In fact, for Department of Health information strategists, the kind of people paid to anticipate bad news and get on its case pronto, it has been the summer that did not bark. The Sunday Telegraph's 'Blunders by NHS staff kills thousands of patients a year' (actually 2,159) was a Bank Holiday rejig of known figures.
These are bad enough, but not when placed in the context of 1 million patients treated every day - or of new forms of audit which expose the fact that six of them perish daily as a result.
But where was the feared repeat of the 'doctors on the dole' campaign by the British Medical Association? Could it mean that most new doctors (not all of them incoming Poles) got jobs?
And where was the summer of discontent promised over job cuts by the NHS unions? I realise even campaigners need their holiday (Patricia Hewitt went to Greece), but it could have been worse.
There is still time to make amends before the TUC and Labour conferences, although I suspect Tony Blair's fate will dominate both. The fact that the NHS's first quarter financial results for 2006-07 were better (not much publicity for that news), albeit still in the red, may encourage Tony Blair to hang on, hoping to prove his health strategy vindicated.

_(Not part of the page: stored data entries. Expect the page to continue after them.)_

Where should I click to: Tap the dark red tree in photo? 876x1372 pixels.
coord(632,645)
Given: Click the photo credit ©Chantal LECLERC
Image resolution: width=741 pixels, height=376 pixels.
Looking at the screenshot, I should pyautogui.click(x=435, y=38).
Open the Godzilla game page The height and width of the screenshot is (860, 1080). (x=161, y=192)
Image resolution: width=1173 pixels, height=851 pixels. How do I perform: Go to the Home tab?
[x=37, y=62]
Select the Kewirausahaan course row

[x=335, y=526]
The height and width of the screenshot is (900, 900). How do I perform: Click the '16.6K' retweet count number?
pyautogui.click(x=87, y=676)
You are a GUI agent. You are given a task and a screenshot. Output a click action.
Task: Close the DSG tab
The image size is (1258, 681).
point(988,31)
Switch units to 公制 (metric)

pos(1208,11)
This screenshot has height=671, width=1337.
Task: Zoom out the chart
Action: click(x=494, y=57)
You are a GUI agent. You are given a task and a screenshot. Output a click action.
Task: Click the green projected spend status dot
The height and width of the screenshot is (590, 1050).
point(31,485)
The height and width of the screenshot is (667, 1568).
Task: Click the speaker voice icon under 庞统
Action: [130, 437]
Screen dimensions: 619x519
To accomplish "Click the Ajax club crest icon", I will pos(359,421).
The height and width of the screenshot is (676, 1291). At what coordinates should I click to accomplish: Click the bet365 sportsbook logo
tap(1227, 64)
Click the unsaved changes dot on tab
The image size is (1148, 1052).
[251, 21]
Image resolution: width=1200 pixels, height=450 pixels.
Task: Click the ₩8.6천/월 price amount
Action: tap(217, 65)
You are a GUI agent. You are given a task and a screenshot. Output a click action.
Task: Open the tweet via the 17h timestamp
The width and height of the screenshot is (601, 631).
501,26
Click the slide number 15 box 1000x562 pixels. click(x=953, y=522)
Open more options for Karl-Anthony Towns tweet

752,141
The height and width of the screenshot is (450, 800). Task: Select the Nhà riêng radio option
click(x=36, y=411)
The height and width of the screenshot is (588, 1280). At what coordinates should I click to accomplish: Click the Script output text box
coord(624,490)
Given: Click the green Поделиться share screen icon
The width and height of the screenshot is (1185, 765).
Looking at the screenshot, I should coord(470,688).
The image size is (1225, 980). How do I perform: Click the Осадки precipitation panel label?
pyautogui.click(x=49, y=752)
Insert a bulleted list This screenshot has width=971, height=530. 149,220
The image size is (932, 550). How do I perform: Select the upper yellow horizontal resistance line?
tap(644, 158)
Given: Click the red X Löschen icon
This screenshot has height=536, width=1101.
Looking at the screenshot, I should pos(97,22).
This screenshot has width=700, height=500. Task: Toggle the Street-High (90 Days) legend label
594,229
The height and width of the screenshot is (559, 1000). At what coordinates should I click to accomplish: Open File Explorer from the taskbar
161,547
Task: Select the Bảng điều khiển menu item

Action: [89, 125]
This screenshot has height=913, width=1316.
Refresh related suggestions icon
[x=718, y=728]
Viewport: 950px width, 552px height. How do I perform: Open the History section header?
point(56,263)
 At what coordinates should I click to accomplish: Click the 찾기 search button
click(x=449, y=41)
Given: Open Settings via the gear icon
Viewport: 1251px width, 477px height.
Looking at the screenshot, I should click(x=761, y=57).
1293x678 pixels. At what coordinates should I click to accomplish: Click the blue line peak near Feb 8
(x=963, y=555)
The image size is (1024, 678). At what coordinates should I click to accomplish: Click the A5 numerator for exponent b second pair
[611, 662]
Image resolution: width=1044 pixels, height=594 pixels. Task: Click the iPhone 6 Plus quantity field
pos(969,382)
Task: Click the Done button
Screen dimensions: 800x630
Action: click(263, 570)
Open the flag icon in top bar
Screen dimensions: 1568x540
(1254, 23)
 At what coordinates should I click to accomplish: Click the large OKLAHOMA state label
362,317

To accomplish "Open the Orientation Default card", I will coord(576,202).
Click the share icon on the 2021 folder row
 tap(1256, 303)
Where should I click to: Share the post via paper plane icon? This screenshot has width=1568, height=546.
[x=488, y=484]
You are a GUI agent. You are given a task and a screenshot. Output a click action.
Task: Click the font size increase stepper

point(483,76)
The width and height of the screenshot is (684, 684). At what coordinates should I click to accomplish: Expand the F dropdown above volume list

But that may be offset by trouble on the NHS IT front, another big chunk of his 'legacy'.
Key supplier iSoft's problems got a lot of media attention, led by my own newspaper, The Guardian.
It now transpires that iSoft's Lorenzo software system, central to its role in the£6.2bn Connecting for Health strategy, is not yet as glitch-free and ready to roll as we had all been told. Who says so? Among others Accenture, the global management consultancy for which Ms Hewitt used to work and another partner in the huge NHS IT plan.
This seems inevitably to have fed into iSoft's projected profitability as revenue which was expected on the basis of delivery of the system by a given date failed to materialise. 'If delivery falls back then revenue recognition falls back too,' explains a contact in the same field, grappling with similar challenges.
So there are two interrelated problems here, technical and financial, involving a management whose top people seem to have made a lot of money selling shares in the boom days before the Financial Services Authority and Parliament's public accounts committee - both watchdogs with teeth - started taking a keen interest.
The DoH is officially saying nothing, but my chums tell me they have no qualms about the quality of the iSoft product, which is being developed for the firm by the high-tech whizzes of India's fast-expanding IT industry and will cover 60 per cent of GP practices, hospitals and other trusts in England.
As for the recent plummeting share price, that is a financial management problem for iSoft, not the NHS.
Under Richard Granger's IT leadership the DoH has been careful not to make unwise or premature upfront payments to suppliers (another supplier, BT, was complaining about a lack of such payments last weekend) and to ensure systems can be managed by others firms if one supplier drops out.
My IT contacts remain sceptical. 'Programmers hate working with other people's stuff unless it's very good. If it's messy you want to start again,' says one. Says another: 'Hospital software is like rocket launch software. It's just got to be correct.'
Michael White is assistant editor (politics) of The Guardian.